MILWAUKEE (CBS 58) — Plans for the future expansion of I-94 were unveiled today, upsetting residents in Milwaukee’s Story Hill neighborhood. But state officials say the eight-lane alternative is better.
Wisconsin Department of Transportation officials say they are looking to the future. They point to a DOT study that predicts eight lanes would result in fewer accidents than six over the next 15 years, but neighbors say there’s more to the story.
Two opposing viewpoints argue about what happens to this section of I-94 between 70th and 16th Roads that need upgrading.
“I understand the congestion on the freeway, but it’s not as bad as people make it out to be,” said Ed Calvey, resident of Story Hill.
Ed Calvey has had a front yard view of the east-west corridor since it was built.
“I can tell you I was on the very first freeway ride when it first opened,” Calvey said.
Those who live along the freeway fear freeway expansion could lead to more pollution and lower property values…and…
“More lanes mean more traffic and more noise, higher speeds on the freeway, and they’re concerned about that,” said Peter Burgelis, District 15, Milwaukee County executive chairman.
Some Story Hill residents say a “fix-at-six” solution is the way to go, citing six lanes as safer than eight.
“The eight-lane design option narrows the roadway to a nip right at the cemetery, and instead of an 11-foot lane, you have a 10-foot lane,” Burgelis said.
But the Federal Highway Administration and DOT say the east-west corridor should be expanded to eight lanes. The project would replace the stadium hub with a diverging diamond hub and modernize the hubs at Hawley, 35th and 25./27. connect the Hank Aaron State Trail to the Oak Leaf Trail and reduce traffic on local roads.

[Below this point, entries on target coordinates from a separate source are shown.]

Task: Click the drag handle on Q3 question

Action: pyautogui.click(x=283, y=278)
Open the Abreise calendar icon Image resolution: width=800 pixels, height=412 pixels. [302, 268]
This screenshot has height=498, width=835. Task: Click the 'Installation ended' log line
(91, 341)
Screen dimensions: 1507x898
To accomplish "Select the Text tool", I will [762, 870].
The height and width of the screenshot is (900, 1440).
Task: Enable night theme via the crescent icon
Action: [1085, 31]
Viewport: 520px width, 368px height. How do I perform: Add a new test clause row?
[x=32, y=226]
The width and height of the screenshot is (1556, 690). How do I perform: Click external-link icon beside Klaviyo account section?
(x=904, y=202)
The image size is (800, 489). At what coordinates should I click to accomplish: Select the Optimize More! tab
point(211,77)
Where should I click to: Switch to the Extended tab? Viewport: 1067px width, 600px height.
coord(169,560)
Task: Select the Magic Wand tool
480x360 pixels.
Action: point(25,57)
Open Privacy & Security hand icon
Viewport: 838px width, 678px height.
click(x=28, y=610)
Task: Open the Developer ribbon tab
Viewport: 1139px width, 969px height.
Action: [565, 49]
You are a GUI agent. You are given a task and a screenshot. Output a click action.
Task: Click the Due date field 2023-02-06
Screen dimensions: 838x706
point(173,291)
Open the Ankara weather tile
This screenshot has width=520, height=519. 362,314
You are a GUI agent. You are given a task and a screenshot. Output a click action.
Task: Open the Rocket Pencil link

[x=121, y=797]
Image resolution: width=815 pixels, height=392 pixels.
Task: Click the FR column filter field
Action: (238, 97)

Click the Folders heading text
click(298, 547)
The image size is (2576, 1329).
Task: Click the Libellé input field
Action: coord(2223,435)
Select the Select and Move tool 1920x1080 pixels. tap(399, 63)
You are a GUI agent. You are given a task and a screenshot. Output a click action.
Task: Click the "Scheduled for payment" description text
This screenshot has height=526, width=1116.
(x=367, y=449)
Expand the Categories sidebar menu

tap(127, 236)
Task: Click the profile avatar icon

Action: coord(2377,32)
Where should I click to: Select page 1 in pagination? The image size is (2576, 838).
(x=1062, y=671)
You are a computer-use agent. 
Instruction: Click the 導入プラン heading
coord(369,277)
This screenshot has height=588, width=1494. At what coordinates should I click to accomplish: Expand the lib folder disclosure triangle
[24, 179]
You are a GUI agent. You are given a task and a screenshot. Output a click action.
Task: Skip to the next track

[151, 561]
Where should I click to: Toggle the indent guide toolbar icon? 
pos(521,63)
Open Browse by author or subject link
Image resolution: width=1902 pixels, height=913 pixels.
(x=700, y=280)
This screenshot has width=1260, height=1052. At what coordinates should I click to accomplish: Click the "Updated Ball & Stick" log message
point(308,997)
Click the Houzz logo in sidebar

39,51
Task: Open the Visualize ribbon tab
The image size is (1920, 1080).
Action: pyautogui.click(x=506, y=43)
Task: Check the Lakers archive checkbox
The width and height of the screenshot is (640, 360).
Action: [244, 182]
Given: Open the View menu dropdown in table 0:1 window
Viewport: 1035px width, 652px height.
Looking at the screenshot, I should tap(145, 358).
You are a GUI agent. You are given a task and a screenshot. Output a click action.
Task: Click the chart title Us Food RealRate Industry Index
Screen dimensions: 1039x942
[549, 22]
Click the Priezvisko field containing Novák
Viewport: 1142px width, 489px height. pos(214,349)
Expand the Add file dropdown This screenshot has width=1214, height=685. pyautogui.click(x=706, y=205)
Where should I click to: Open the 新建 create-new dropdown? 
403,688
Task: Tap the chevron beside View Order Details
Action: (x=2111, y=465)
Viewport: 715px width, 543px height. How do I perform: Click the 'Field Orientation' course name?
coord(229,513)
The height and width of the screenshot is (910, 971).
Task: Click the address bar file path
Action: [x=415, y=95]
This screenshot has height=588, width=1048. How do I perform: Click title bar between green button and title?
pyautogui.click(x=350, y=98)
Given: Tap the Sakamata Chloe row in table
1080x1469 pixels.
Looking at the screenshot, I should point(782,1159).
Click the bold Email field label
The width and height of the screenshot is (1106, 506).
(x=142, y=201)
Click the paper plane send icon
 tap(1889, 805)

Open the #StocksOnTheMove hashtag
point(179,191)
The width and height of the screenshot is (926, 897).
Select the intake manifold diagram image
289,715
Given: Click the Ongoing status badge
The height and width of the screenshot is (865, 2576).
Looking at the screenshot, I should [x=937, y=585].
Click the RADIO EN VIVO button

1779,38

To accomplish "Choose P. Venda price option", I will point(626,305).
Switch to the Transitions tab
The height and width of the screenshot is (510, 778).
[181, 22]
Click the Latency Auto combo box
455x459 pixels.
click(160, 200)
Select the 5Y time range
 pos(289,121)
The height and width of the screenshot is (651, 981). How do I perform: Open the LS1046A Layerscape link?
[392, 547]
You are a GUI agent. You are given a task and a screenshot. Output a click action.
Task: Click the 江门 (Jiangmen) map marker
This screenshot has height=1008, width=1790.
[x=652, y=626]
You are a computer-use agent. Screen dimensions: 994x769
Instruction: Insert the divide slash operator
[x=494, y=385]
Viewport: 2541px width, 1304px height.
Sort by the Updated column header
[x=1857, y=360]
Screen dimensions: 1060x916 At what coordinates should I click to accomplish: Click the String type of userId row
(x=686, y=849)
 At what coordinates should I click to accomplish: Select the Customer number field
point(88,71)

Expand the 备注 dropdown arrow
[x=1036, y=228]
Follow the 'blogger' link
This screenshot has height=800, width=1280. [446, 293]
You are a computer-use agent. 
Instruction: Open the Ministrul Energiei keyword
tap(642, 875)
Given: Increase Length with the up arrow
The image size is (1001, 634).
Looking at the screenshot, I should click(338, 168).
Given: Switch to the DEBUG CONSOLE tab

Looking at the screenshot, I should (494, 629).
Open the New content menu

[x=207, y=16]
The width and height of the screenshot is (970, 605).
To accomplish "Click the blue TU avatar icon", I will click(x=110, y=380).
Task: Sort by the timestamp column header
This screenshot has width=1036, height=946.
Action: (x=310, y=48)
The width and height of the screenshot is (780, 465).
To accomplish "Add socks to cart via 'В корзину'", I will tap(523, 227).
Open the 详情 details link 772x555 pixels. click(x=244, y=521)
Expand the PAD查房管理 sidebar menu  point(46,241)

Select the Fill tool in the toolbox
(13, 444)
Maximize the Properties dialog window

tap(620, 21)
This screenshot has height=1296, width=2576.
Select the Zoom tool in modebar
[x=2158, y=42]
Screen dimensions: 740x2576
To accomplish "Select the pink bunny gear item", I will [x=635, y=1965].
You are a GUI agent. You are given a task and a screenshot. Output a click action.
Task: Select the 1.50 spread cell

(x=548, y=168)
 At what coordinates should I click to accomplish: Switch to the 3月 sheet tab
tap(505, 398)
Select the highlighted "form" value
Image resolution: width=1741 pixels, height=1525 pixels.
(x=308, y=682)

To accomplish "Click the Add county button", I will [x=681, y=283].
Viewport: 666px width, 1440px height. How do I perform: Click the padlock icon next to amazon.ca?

But opponents have concerns.
“This was incredibly disappointing news for us and our coalition,” said 1,000 Friends of Wisconsin’s Transportation Policy Director Gregg May.
The $1.2 billion plan is $40 million more than the six-lane alternative, which was rejected because it could not guarantee acceptable travel times and service levels by 2040.
“We just think it’s irresponsible to spend that kind of money, more than $1 billion at a time when the Milwaukee County Transit Service is facing a fiscal cliff,” May said.
“Just respect our neighborhood, respect Milwaukee, and consider the fact that if you lived here, you wouldn’t want to either,” Calvey said.
It’s not a closed deal, and it’s time for Wisconsinites to comment at two upcoming public hearings in December.